Energy Aware Scheduling
Currently, the kernel is not great at making scheduling decisions with respect to keeping energy consumption at a minimum. It is not possible to know if increasing the P-state is better than waking up another core and moving a task. No reliable information is available that allows the scheduler to make sane energy-decisions. When conserving energy (or minimizing heat), both throughput and task latency must be taken into consideration.
- Valid benchmark tools will be accepted into tools/
- Power policies/awareness in the (core) scheduler, possibly tied to sched domains
- Integration of cpufreq and cpuidle (rather; cpufreq must die) into core scheduler
- When adjusting P-state, think voltage instead of frequency
- Task packing
- Hardware-level power management
- Correctly measure the energy consumption for a given workload is a challenge
- HW-vendors are reluctant to release actual numbers regarding power-usage
- Knowing what the energy-cost is for moving between C-states (or P-states)
- Agreement to performance/power/latency tradeoffs
- Avoid excessive knobs in the kernel.
Different architectures have different needs, the core scheduler is a carefully tuned piece of machinery.

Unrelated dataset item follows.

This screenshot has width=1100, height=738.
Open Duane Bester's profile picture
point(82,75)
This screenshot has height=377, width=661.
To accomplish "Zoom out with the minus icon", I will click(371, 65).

A set of tools and expected results should be made available so that changes can be tested and verified by people and regressions tracked down fast.
Some tools that can be hacked/adjusted
- extended rt-app
- ftrace / trace-cmd
List of patches submitted to LKML, short description and current state (ACK/NACK):
- to be filled in
(short summary in progress, Henrik is reading/eating bytes)
Added to Ingos tree as of May 7 2014
An excellent summary by lwn: Another attempt at power-aware scheduling
Currently being discussed, the patch with the highest degree of discussion arm: topology: Define TC2 sched energy and provide it to scheduler
Shameless rip from Energy-aware scheduling use-cases and scheduler issues
Description: The current mainline scheduler has no power topology information available to enable it to make energy-aware decisions. The energy cost of running a cpu at different frequencies and the energy cost of waking up another cpu are needed.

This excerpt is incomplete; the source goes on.